Quantum algorithms for combinatorial optimization typically encode constraints as soft penalties within the objective function, which can reduce efficiency and scalability compared to state-of-the-art classical methods that instead exploit constraints to guide the search toward high-quality solutions. Although solving this issue for an arbitrary problem is inherently a hard task, we address this challenge for a specific problem in the field of telecommunications, the multi-frequency antenna placement problem, by introducing a constraint-preserving quantum adiabatic algorithm (QAA). To this aim, we construct a quantum circuit that prepares an initial state comprising an equal superposition of all feasible solutions, and define a custom mixer that preserves both the one-hot encoding constraint for vertex coloring and the cardinality constraint on the number of antennas. This scheme can be extended to a broader range of applications characterized by similar constraints. We first benchmark the performance of this quantum algorithm against a basic version of QAA, demonstrating superior performance in terms of feasibility and success probability. We then apply this algorithm to large problem sizes with hundreds of variables using a constraint-aware decomposition method based on the SPLIT framework. Our results indicate competitive performance against other large-scale classical approaches, such as branch-and-bound and simulated annealing. This work supports previous claims that constraint-aware algorithms are crucial for the practical and efficient application of quantum methods in industrial settings.

Figures (5)

• Figure 1: Top: schematic illustration of the multi-frequency antenna placement problem. Grey areas represent empty sites ($p=0$), while green/purple areas represent antennas operating at different frequencies ($p=1,2$). The red area indicates interfering signals. Bottom: solution of a mAPP instance on the Liguria region (Italy).

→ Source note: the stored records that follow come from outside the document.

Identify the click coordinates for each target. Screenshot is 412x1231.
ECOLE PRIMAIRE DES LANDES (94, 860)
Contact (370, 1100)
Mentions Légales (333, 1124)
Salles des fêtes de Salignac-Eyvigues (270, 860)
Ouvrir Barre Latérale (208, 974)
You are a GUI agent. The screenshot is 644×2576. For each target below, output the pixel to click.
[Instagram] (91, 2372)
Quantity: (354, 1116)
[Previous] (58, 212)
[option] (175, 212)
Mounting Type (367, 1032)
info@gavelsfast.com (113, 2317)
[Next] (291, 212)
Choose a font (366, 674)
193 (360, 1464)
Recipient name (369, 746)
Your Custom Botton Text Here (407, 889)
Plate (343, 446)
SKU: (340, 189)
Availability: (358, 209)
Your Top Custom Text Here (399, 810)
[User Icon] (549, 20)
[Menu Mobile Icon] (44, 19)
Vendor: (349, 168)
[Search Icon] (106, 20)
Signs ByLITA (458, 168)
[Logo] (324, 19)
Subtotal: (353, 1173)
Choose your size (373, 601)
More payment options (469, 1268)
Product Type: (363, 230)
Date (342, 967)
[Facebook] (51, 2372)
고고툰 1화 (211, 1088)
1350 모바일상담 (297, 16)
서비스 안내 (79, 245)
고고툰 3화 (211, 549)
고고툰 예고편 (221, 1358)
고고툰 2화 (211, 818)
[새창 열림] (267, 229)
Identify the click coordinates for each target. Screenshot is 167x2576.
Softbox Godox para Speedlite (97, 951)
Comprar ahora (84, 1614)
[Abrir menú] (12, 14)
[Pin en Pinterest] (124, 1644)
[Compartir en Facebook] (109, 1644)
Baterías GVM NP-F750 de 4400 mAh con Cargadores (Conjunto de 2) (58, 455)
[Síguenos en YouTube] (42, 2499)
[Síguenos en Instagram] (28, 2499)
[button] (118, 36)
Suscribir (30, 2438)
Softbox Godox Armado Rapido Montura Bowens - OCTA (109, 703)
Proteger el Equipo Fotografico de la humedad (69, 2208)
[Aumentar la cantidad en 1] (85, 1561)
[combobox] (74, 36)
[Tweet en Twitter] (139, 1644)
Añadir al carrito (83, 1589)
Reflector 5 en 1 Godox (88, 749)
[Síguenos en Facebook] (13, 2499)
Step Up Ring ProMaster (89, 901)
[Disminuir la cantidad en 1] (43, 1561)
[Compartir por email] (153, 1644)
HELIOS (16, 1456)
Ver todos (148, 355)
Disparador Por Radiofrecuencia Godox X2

• Figure 2: Example of the state preparation circuit for the case of two sites with $F=3$, which creates the initial mAPP state of Eq. \ref{['eq:feas_sup']}. The block indicated with $D^N_{N-k}$ creates the Dicke state with $N-k$ Hamming weight on the first $N=2$ qubits. The $W_R$ blocks prepare the corresponding W states on the target qubits in the $R_1$ and $R_2$ registers. The empty circle indicates an inversely controlled gate.
• Figure 3: Average percentage of feasibility fraction ($p_{\rm feasible}$) of the various quantum methods tested on small instances (triangles and lines), superimposed to a boxplot showing the success probability ($p_{\rm success}$), in percentage. Each box shows the median and interquartile range, with dots indicating outliers. Instances with different problem sizes $N(F+1)$ are considered, with $F=3$ frequencies and $N=3,4,5,6,7$ sites. The number of antennas is set to $k=\lfloor \frac{N}{2} \rfloor$.
• Figure 4: Boxplots of the normalized difference $\Delta \alpha$ [Eq.\ref{['eq:deltaalpha']}] for different optimization methods (indicated in the legend) across intermediate problem sizes using hybrid quantum-classical and purely classical approaches. Each box shows the median and interquartile range, with dots indicating outliers. Instances with different problem sizes $N(F+1)$ are considered, with $F=3$ frequencies and $N=15,20,25,30,35,40,45,50$ sites. The number of antennas is set to $k=\lfloor \frac{F}{F+1}(N+1) \rfloor$.
• Figure 5: Boxplots of the normalized difference $\Delta \alpha$ for different classical optimization methods (indicated in the legend) across large problem sizes. Each box shows the median and interquartile range, with dots indicating outliers. The methods shown here always find a feasible solution. Instances with different problem sizes $N(F+1)$ are considered, with $F=4$ frequencies and $N=20,40,60,80,100,120,140,160$ sites. The number of antennas is set to $k=\lfloor \frac{F}{F+1}(N+1) \rfloor$.